Zugleich will die Bank eine Million inaktive Kunden loswerden. Die Klienten, die teils noch aus der Zeit vor der Dresdner-Bank-Übernahme stammten, kosteten die Commerzbank Geld, sagte Zielke. Hinzugewinnen will die Bank vor allem aktive Kunden. Unterm Strich sollen so bis Ende 2023 gut eine Million neue Kunden hinzukommen - deutlich weniger als ursprünglich geplant.

Rendite bleibt niedrig

Dass die Bank gestärkt aus dem Umbau hervorgeht, ist zunächst nicht ersichtlich. Im Gegenteil. Das Management rechnet für das laufende Jahr nur noch mit stagnierenden Einnahmen. Bisher war eine leichte Steigerung erwartet worden. Bereits in den letzten beiden Jahren stagnierten die Erlöse bei rund 8,6 Milliarden Euro.

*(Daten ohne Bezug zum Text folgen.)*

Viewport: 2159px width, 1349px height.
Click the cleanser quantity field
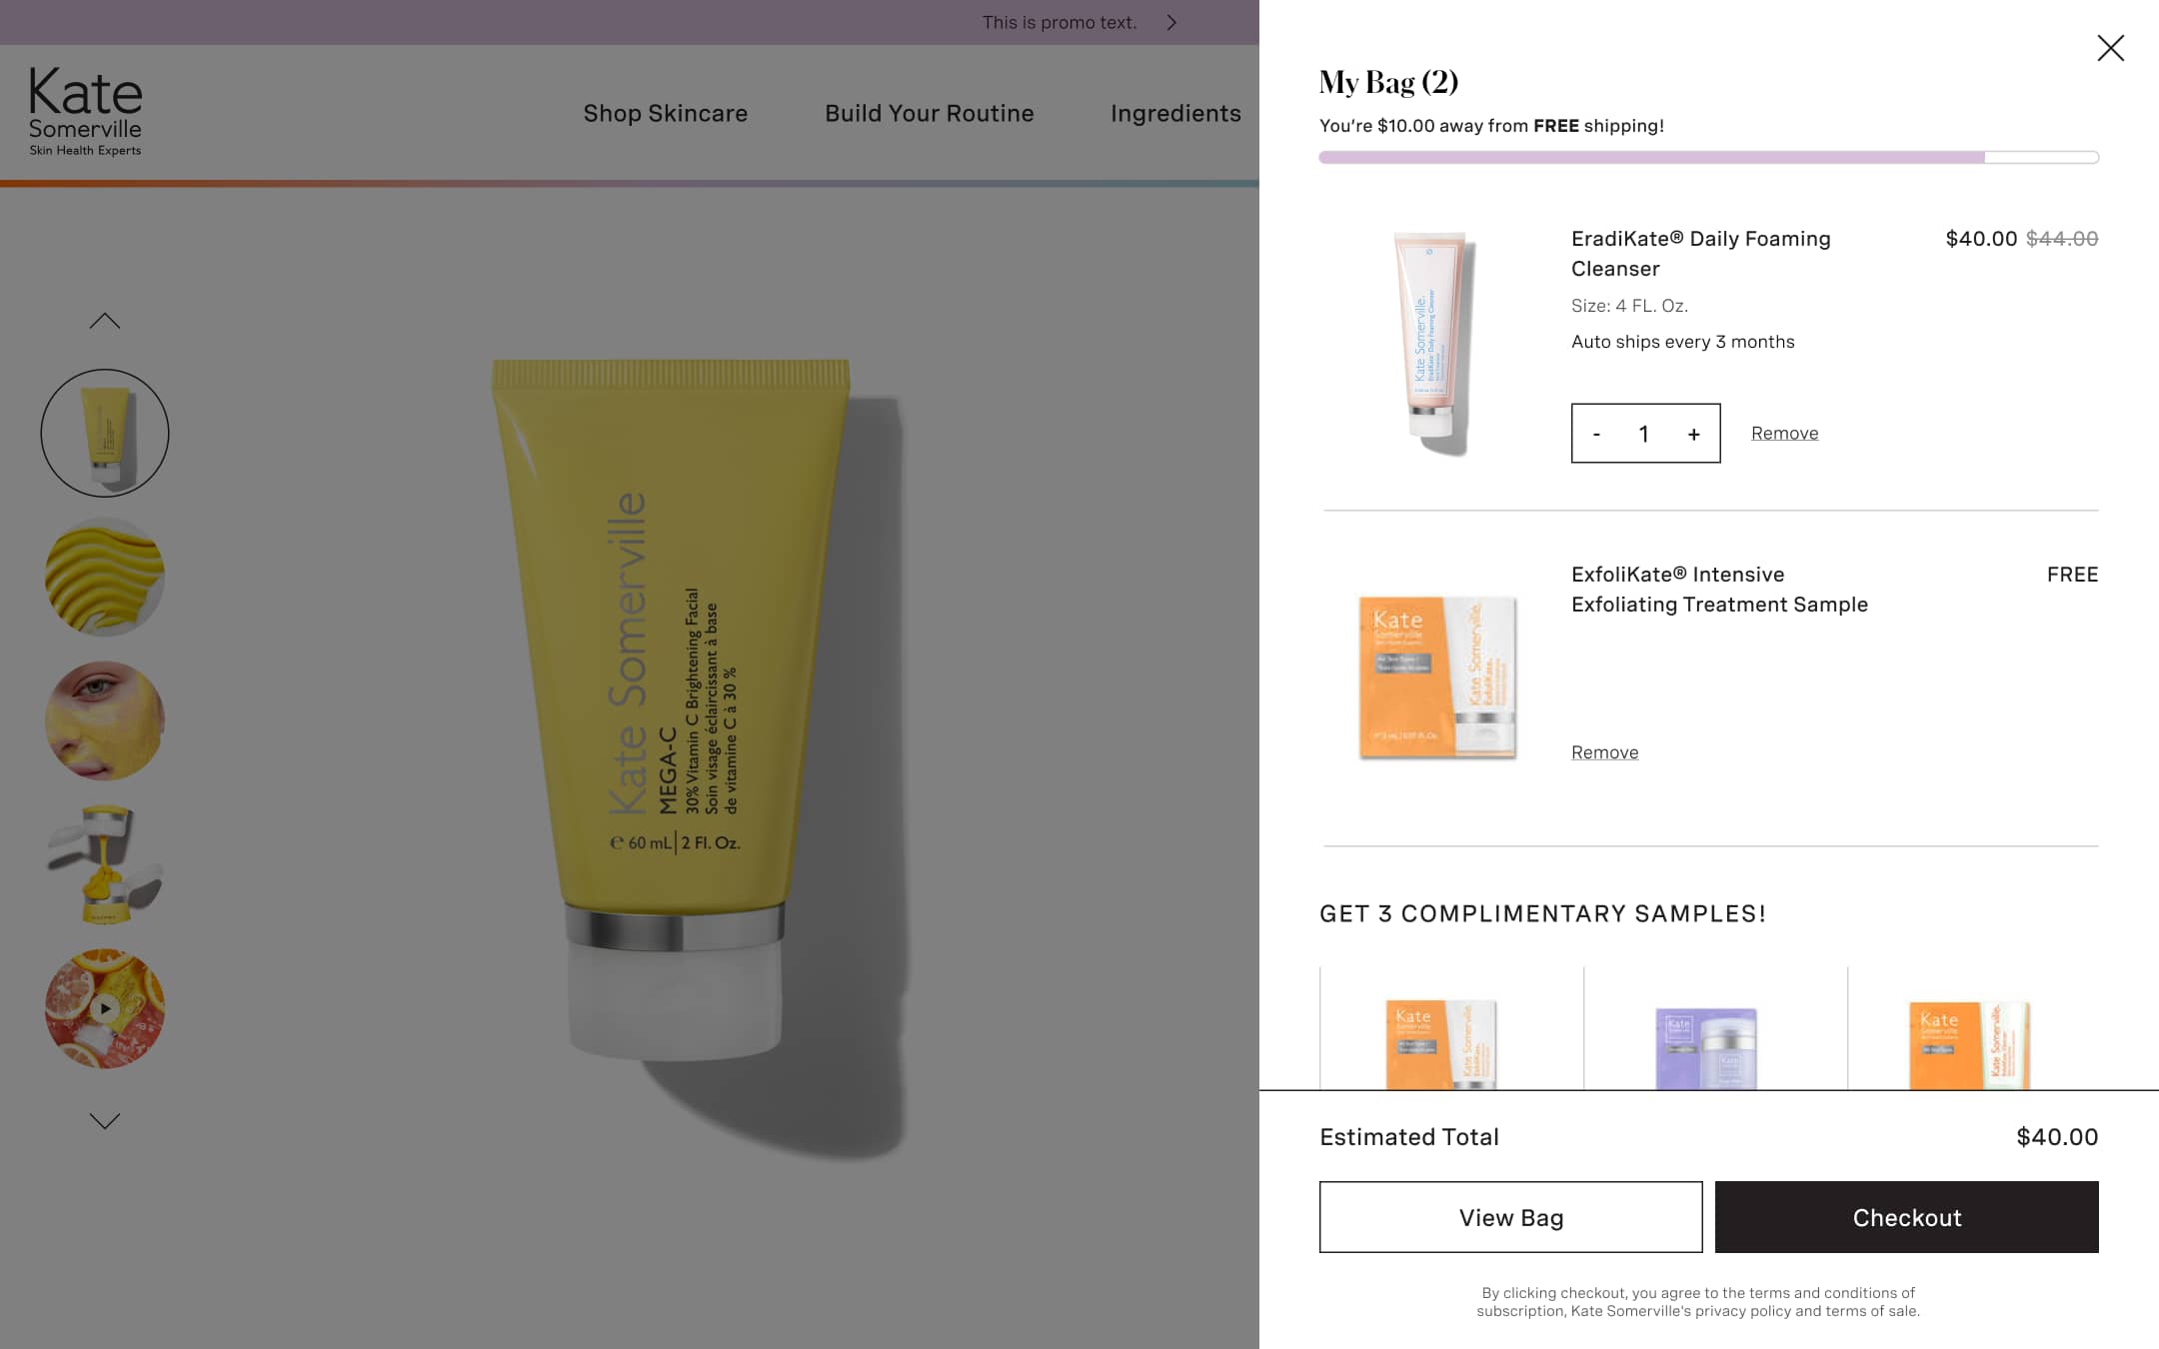click(1644, 434)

Wie sich die gekappte Prognose auf die Rentabilität auswirkt, steht noch nicht fest. Doch verbessern dürfte sich die Rendite dadurch wohl nicht. Die Bank investiere in ihre Zukunft, "und indem wir dieses Geld in die Hand nehmen, stellen wir bewusst den langfristigen Erfolg über kurzfristige Renditeziele", sagte Zielke.

Leidgeplagte Aktionäre

Überhaupt rechnet die Commerzbank bis 2023 nur mit einer schrittweisen Steigerung ihrer Rentabilität. Die entsprechende Kennzahl für die Rendite auf das Eigenkapital werde in den kommenden drei Jahren voraussichtlich bei zwei bis vier Prozent liegen, erläuterte der scheidende Finanzchef Stephan Engels. Er sei überzeugt, dass im Jahr 2023 eine Rendite von über vier Prozent erreichbar sei. "Im günstigsten Fall wäre eine Rendite von über fünf Prozent möglich."

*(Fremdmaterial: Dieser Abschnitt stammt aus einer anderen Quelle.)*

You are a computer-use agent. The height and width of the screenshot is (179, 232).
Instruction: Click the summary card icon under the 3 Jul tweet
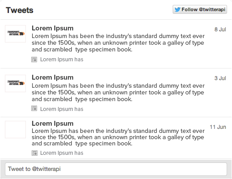(x=34, y=108)
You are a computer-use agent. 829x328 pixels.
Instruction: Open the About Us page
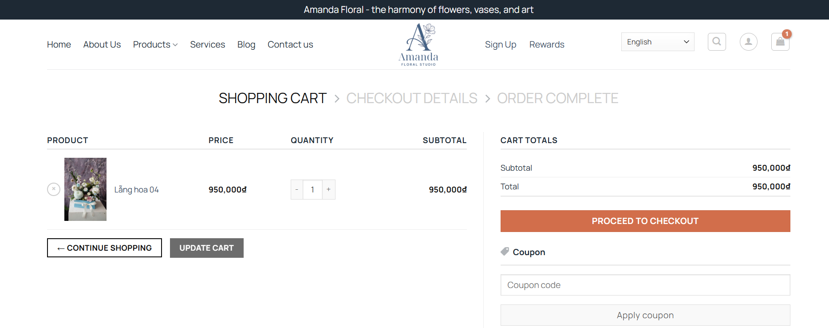pyautogui.click(x=102, y=44)
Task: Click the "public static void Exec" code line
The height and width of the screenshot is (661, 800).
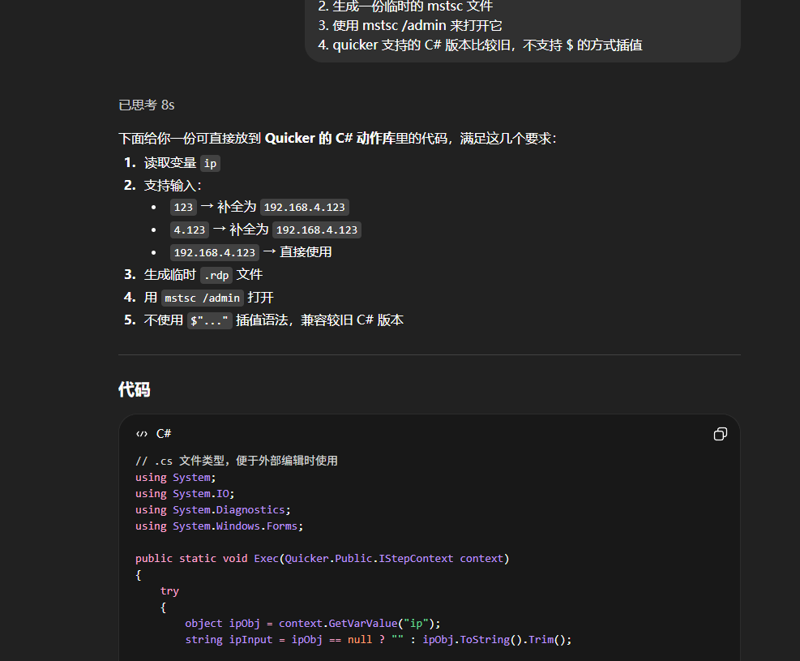Action: click(x=322, y=558)
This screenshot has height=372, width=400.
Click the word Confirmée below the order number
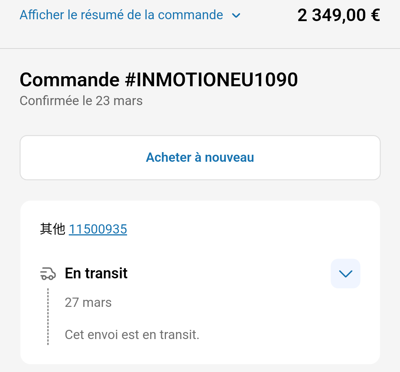click(x=50, y=101)
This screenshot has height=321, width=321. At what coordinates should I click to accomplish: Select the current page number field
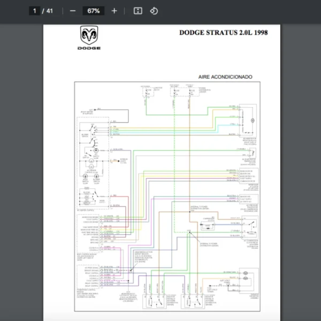coord(35,11)
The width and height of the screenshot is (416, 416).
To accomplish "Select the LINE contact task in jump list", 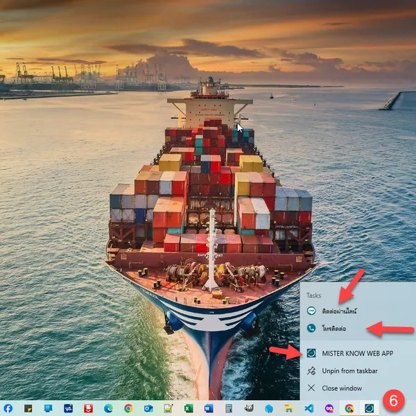I will click(340, 311).
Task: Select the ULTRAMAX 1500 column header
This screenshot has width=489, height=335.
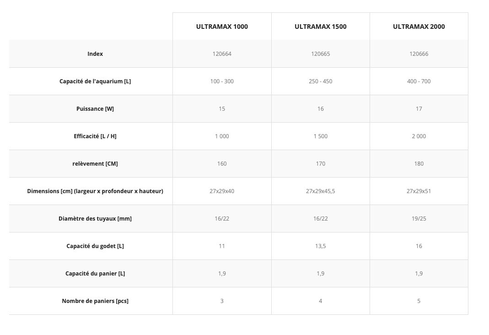Action: click(x=320, y=27)
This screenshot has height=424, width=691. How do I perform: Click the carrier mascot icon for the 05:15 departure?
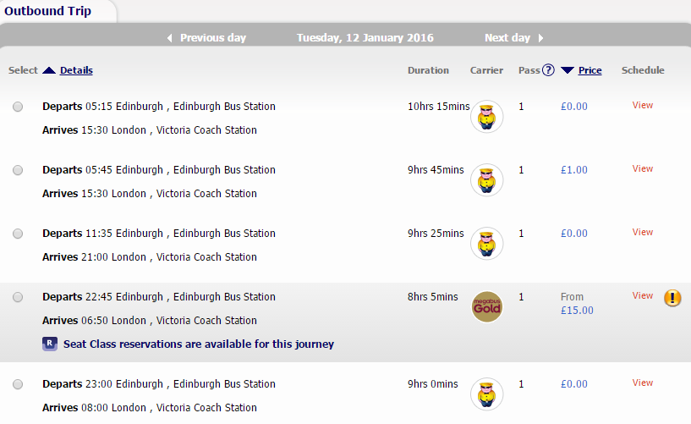[x=487, y=117]
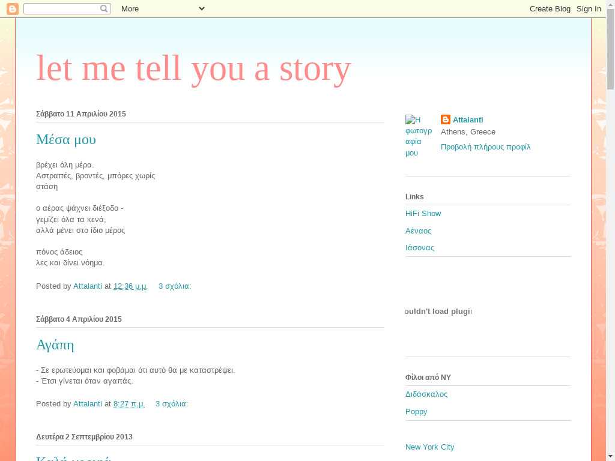Click the 12:36 μ.μ. timestamp link
Image resolution: width=615 pixels, height=461 pixels.
tap(130, 286)
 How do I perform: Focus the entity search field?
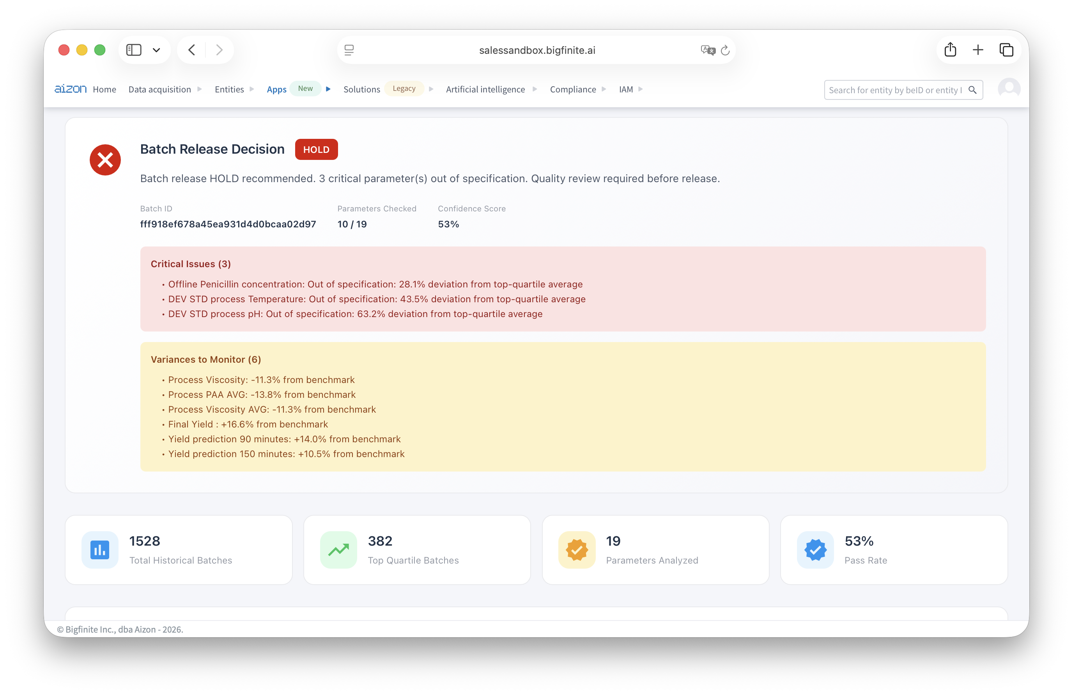[894, 90]
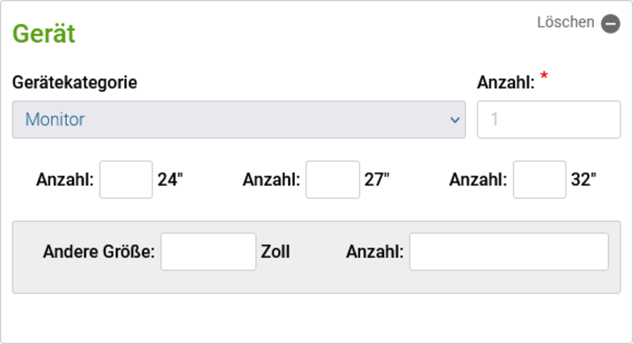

An der Börse sorgen die Umbaupläne für gemischte Gefühle. Nachdem die Commerzbank-Aktie zunächst in die Knie ging, konnte sie sich im weiteren Verlauf erholen. Dies ändert nichts daran, dass sich der Kurs nach Jahren des Niedergangs auch in diesem Jahr deutlich schlechter entwickelt hat als der Gesamtindex, MDax.